Directions for this task.
In the following listing, work out how many lines contain the string "back", and state only that number.

Start of Data for analysis

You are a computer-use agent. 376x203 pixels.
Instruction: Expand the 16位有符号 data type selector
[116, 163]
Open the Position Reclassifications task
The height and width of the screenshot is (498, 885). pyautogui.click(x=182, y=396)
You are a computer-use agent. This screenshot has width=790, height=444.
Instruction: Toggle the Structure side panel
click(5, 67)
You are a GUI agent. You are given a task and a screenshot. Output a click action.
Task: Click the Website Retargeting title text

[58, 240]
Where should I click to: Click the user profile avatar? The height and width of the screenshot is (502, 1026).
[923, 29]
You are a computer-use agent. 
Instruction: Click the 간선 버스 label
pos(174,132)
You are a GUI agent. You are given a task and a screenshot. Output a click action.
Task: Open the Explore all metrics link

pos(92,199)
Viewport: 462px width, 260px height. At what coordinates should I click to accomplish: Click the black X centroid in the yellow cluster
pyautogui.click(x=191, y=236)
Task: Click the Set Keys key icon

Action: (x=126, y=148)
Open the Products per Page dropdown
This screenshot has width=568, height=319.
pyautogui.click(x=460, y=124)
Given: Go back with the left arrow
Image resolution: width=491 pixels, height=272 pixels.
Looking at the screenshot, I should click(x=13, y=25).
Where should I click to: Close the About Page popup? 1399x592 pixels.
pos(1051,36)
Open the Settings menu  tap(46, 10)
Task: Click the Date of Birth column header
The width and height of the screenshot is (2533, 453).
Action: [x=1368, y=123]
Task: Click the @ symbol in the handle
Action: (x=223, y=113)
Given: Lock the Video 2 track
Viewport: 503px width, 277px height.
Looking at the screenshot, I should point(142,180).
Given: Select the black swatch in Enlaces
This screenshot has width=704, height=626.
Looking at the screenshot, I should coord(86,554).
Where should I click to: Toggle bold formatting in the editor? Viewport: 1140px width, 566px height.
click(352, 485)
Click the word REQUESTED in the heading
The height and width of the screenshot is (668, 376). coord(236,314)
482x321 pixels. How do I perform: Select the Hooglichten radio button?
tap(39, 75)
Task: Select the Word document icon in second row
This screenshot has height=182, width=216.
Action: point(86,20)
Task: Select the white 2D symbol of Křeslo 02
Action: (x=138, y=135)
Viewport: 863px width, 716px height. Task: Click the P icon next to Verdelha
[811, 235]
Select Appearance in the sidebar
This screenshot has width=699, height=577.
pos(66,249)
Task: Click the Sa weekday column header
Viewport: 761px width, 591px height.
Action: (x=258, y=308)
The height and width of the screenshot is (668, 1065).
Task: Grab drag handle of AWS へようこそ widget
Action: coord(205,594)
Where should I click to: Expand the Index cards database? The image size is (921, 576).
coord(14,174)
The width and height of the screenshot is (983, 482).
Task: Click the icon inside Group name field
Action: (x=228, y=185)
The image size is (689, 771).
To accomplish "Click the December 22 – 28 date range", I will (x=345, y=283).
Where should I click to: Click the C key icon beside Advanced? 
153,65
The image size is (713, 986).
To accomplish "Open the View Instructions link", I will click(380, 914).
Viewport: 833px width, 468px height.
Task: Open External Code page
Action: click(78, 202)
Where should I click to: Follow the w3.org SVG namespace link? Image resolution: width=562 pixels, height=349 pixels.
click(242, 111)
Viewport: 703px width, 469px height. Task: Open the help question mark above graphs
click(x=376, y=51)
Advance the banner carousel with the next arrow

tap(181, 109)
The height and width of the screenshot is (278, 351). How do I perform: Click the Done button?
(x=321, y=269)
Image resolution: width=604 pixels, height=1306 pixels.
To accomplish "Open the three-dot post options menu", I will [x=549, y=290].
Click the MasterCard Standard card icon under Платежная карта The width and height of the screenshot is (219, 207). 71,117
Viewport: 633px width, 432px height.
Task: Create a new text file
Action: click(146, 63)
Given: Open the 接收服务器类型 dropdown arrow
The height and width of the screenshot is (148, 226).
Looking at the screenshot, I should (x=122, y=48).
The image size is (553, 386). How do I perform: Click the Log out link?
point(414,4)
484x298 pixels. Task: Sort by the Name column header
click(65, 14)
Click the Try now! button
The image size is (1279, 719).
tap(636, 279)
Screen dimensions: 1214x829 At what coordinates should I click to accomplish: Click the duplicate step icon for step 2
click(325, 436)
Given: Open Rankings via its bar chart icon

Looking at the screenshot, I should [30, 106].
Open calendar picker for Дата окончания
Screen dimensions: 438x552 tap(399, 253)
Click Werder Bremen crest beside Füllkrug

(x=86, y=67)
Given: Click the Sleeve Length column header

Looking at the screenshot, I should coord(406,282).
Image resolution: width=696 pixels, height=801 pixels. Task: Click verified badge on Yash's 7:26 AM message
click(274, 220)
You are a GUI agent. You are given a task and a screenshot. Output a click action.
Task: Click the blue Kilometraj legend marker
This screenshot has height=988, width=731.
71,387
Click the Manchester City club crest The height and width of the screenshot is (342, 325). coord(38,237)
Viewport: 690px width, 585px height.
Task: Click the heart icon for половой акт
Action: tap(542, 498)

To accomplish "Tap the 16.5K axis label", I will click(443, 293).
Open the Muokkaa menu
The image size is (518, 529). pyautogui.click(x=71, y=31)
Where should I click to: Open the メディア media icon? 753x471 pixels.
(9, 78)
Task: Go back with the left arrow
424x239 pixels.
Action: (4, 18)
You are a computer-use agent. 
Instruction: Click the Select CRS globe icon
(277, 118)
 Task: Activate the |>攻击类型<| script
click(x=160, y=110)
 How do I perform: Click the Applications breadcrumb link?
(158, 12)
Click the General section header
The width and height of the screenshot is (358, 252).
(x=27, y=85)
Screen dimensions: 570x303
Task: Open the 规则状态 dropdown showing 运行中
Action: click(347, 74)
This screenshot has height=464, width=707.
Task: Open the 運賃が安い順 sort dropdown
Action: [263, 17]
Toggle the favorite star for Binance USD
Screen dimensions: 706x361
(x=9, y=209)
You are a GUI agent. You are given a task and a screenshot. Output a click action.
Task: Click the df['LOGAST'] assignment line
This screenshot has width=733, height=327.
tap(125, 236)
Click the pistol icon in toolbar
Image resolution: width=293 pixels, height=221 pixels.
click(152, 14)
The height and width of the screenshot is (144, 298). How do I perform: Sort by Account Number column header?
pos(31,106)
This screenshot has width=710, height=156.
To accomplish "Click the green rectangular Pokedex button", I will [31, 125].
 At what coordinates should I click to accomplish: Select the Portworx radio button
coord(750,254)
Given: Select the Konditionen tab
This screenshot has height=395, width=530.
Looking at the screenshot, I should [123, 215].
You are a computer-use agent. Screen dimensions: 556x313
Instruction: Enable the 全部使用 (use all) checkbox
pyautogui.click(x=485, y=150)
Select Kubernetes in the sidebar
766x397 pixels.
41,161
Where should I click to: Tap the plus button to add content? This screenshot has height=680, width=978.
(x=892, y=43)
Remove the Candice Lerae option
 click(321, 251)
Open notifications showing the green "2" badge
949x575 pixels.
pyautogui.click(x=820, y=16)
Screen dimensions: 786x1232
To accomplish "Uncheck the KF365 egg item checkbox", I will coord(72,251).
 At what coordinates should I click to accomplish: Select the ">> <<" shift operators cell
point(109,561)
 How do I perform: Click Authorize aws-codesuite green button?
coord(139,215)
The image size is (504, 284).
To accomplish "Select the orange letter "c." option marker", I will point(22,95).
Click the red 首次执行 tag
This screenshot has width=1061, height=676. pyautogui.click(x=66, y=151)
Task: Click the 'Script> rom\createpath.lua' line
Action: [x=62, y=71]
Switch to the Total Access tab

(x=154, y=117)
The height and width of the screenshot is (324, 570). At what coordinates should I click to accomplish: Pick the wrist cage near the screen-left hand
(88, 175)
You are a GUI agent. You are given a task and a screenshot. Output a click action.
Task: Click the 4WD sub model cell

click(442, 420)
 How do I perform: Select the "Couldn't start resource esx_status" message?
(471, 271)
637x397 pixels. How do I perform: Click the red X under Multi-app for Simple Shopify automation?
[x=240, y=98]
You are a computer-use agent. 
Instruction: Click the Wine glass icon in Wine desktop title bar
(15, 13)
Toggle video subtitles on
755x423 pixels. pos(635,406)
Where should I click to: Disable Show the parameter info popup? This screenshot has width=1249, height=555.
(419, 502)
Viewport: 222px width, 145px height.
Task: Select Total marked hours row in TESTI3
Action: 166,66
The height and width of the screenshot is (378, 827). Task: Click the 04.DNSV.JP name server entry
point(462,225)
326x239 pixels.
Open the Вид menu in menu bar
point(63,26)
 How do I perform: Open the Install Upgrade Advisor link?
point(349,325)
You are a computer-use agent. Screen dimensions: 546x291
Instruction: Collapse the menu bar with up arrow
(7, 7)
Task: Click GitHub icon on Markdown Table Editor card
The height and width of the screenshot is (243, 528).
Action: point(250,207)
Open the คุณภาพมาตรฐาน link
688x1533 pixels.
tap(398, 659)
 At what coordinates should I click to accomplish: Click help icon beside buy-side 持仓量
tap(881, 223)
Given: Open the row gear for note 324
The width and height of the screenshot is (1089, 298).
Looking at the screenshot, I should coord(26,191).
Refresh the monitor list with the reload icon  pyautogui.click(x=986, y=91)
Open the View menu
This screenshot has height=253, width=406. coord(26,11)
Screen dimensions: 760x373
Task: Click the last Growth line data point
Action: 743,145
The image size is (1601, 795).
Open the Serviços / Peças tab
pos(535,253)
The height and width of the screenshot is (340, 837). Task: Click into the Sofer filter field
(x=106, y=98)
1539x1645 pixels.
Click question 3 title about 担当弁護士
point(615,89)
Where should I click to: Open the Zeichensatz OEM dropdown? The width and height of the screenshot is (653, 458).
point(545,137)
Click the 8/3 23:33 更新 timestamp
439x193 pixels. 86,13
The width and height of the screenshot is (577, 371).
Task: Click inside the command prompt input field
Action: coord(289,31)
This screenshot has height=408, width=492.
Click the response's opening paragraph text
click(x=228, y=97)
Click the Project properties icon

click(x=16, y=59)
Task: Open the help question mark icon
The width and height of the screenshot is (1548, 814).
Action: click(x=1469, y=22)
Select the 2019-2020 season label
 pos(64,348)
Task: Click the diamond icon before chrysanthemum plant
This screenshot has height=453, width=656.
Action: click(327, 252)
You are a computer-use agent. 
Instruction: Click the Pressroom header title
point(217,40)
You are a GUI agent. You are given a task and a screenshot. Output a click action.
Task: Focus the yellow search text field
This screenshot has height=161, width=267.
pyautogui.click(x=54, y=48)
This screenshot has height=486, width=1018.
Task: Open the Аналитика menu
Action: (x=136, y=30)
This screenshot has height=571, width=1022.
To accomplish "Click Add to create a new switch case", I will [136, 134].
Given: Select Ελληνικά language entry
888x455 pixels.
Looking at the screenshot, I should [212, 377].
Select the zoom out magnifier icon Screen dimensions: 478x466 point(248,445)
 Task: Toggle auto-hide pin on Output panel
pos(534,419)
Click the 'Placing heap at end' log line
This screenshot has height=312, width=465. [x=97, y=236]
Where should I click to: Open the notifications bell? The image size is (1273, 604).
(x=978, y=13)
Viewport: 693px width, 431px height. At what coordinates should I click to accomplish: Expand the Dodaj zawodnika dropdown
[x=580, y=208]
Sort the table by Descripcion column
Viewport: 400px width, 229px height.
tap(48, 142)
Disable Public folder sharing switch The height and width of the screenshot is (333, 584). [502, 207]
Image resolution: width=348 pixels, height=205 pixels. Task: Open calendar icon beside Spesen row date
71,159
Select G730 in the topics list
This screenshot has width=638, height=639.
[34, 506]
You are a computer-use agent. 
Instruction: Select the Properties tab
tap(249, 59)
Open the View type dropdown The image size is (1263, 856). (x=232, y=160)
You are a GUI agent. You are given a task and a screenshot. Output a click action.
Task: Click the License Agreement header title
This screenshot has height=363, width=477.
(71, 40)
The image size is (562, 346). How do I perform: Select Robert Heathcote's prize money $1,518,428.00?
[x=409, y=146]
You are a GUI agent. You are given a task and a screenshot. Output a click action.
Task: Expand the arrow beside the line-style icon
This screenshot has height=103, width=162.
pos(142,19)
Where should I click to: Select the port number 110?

End of Data for analysis

Result for this exercise.
2